According to a press release issued by Bharat Biotech, the first interim analysis is based on 43 cases. Out of the 43, 36 cases of COVID-19 were observed in the placebo group versus seven cases observed in the BBV152 (Covaxin) group, resulting in a point estimate of vaccine efficacy of 80.6 percent.
The interim analysis included a preliminary review of the safety database, which showed that severe, serious, and medically attended adverse events occurred at low levels and were balanced between vaccine and placebo groups, it said.
The company also said that analysis from the National Institute of Virology indicates that “vaccine-induced antibodies can neutralise the UK variant strains and other heterologous strains”.
This analysis has been been published in bioRxiv, a preprint repository for papers.
Bharat Biotech said that the clinical trial in third phase involved 25,800 participants, making it the largest ever trial conducted in India.

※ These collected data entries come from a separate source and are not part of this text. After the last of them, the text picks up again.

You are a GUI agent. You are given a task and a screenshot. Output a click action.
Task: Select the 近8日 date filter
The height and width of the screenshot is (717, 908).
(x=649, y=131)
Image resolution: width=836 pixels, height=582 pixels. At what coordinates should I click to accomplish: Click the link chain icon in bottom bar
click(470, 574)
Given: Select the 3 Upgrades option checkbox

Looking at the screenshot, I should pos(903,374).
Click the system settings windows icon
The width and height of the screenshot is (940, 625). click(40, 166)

The phase 3 trials were conducted in partnership with the Indian Council of Medical Research (ICMR).
“The phase 3 study enrolled 25,800 participants between 18-98 years of age, including 2,433 over the age of 60 and 4,500 with comorbidities. The primary endpoint of phase 3 clinical trial is based on the first occurrence of PCR-confirmed symptomatic (mild, moderate, or severe) COVID-19 with onset at least 14 days after the second study vaccination in serologically negative (to SARS-CoV-2) adult participants at baseline,” statement said.

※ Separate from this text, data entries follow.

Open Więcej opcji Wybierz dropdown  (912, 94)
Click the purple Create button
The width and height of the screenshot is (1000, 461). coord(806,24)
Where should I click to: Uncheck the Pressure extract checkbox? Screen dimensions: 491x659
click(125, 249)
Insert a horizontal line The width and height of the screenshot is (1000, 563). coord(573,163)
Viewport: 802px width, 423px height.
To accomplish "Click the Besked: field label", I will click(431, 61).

The vaccine (Covaxin) is also being distributed to several other countries across the world including Mongolia, Myanmar, Sri Lanka, Philippines, Bahrain, Oman, Maldives and Mauritius and the company’s website says that clinical trials in these nations will also begin soon.
The company’s website also outlines that the vaccine does not require any sub-zero storage, which could prove beneficial for countries with hot climates. “It is a vaccine with no sub-zero storage, no reconstitution requirement, and ready to use liquid presentation in multi-dose vials, stable at 2-8°C,” Bharat Biotech said.

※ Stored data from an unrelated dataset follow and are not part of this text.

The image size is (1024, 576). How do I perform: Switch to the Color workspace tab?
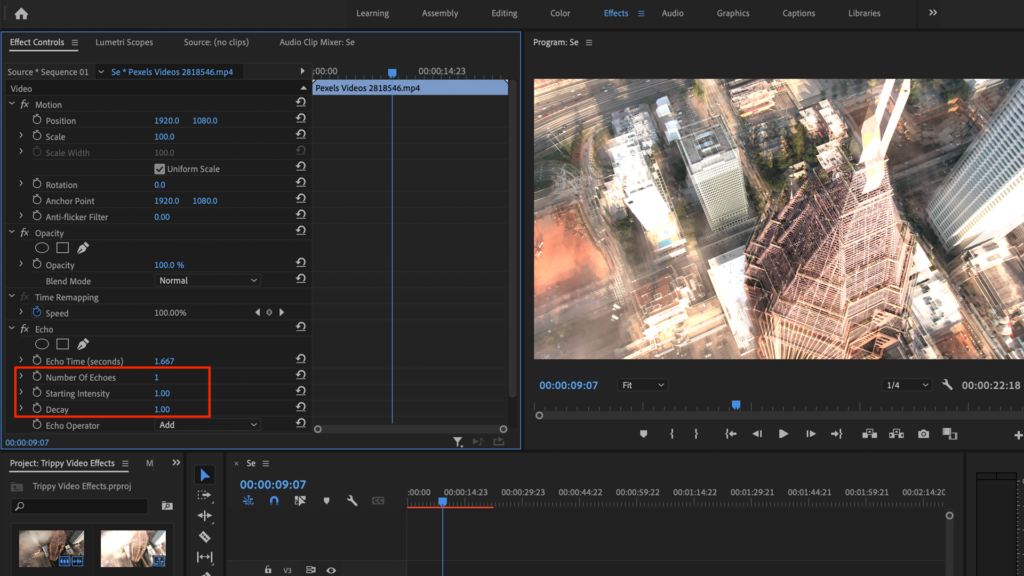point(560,13)
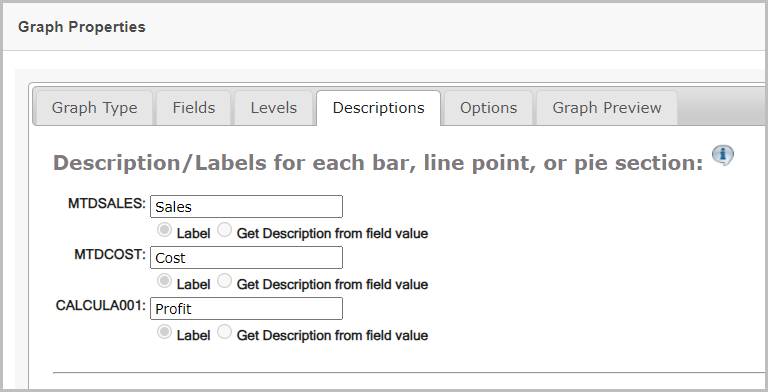Viewport: 768px width, 392px height.
Task: Click the CALCULA001 field name label
Action: coord(100,306)
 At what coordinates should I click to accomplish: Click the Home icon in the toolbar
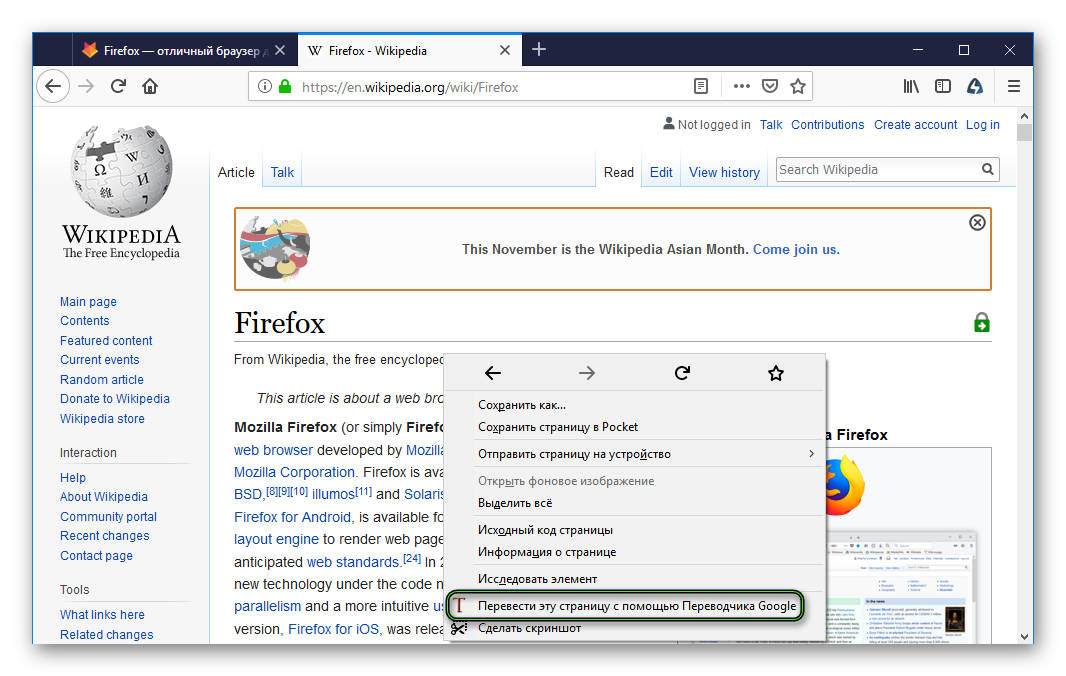point(150,87)
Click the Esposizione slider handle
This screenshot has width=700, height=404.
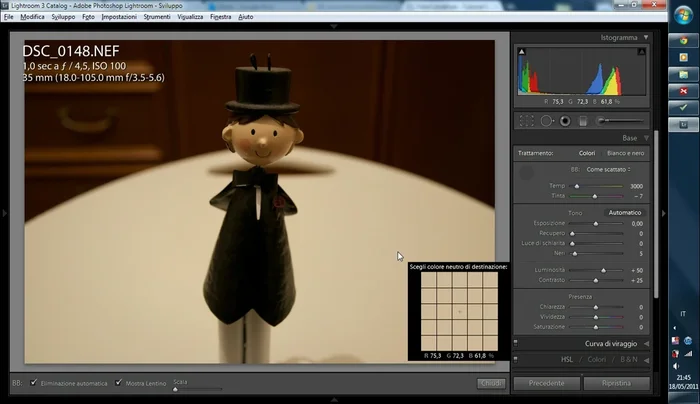coord(596,223)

Director-General of Indian Council of Medical Research, Dr. Balram Bhargava said that the journey of completely indigenous COVID-19 vaccine in less than eight months’ time showcases the immense strength of Atmanirbhar Bharat. He said, it is also a testament to India’s emergence as a global vaccine superpower.
Dr. Krishna Ella, Chairman and Managing Director of Bharat Biotech said that Covaxin demonstrated high clinical efficacy against Covid-19 and significant immunogenicity against the rapidly emerging variants.